## Task brief
Your copy runs from the line containing "The image size" through the last line of the listing, both included. Restate those lines word for word and leave out pictures.

+++ Data provided +++

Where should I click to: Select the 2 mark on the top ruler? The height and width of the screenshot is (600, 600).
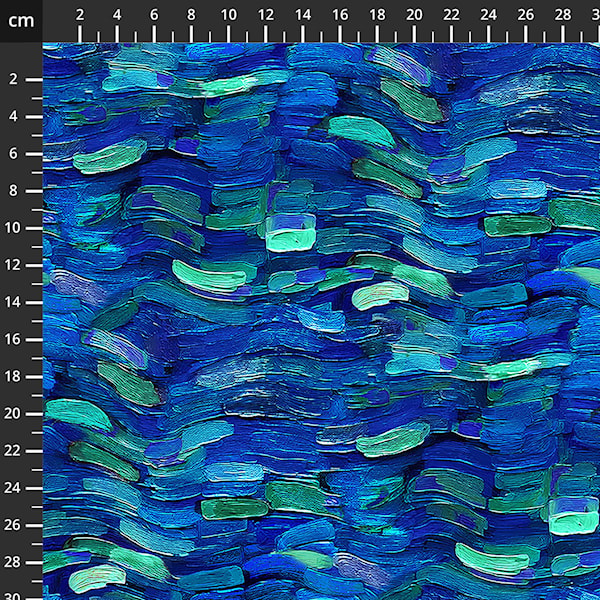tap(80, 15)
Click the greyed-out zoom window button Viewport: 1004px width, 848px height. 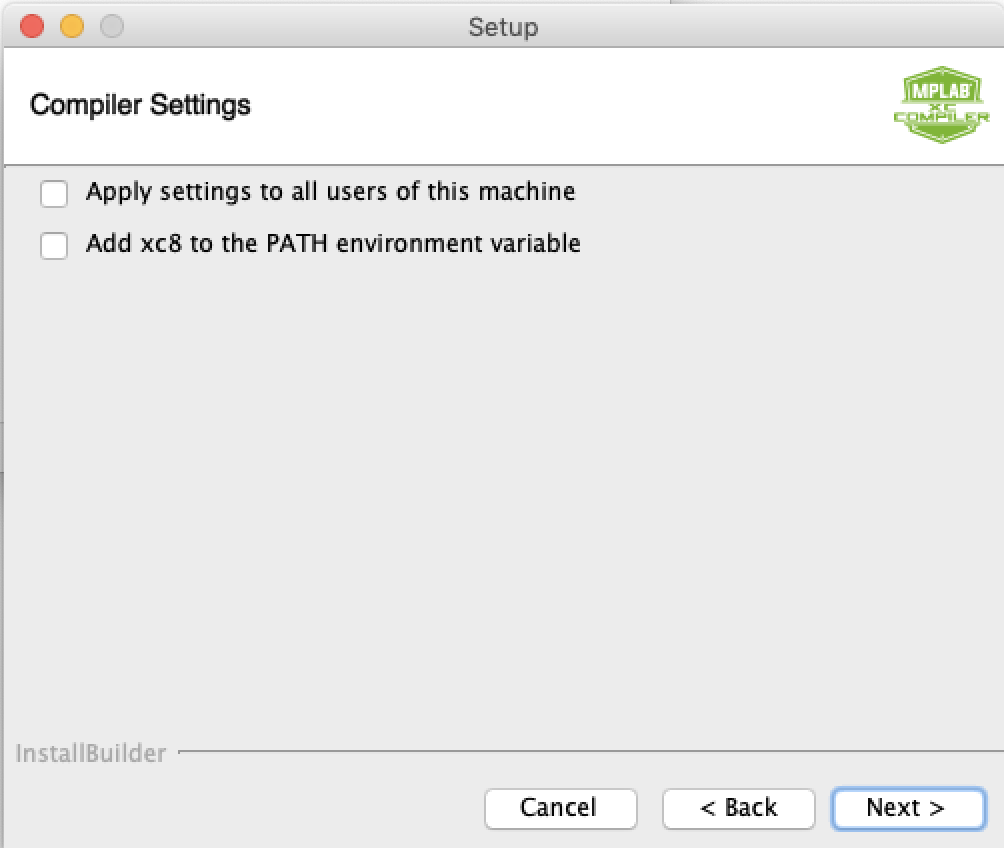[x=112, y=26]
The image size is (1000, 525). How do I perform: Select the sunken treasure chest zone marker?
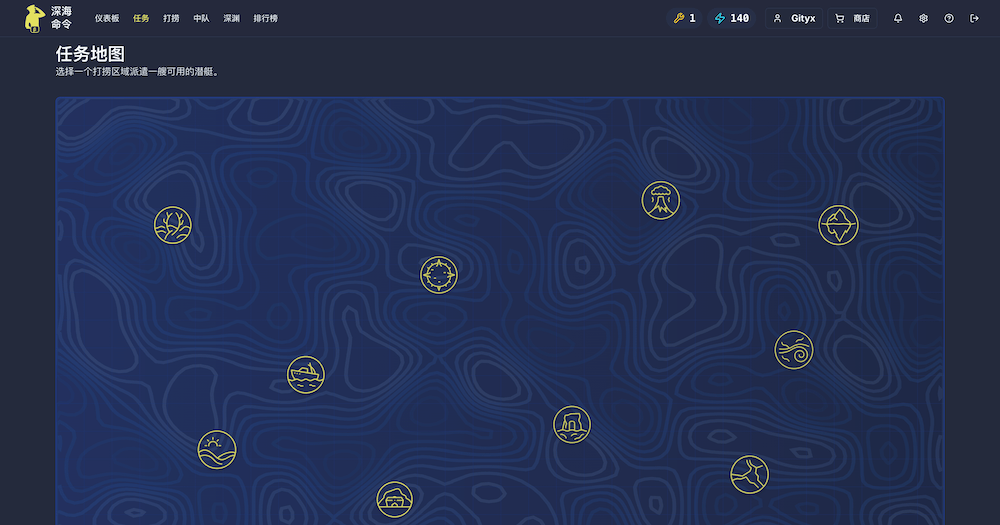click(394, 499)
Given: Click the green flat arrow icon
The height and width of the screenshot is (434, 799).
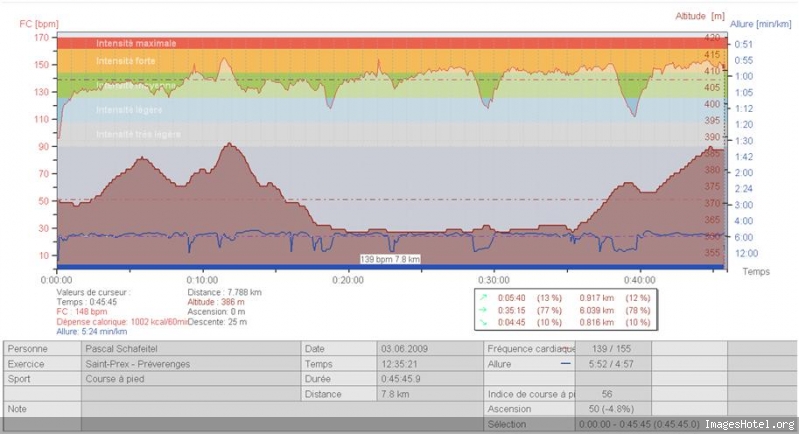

+++

## Response area
The image size is (1000, 525). How do I perform: Select the sunken treasure chest zone marker?
click(394, 499)
Given: Click the green flat arrow icon
The height and width of the screenshot is (434, 799).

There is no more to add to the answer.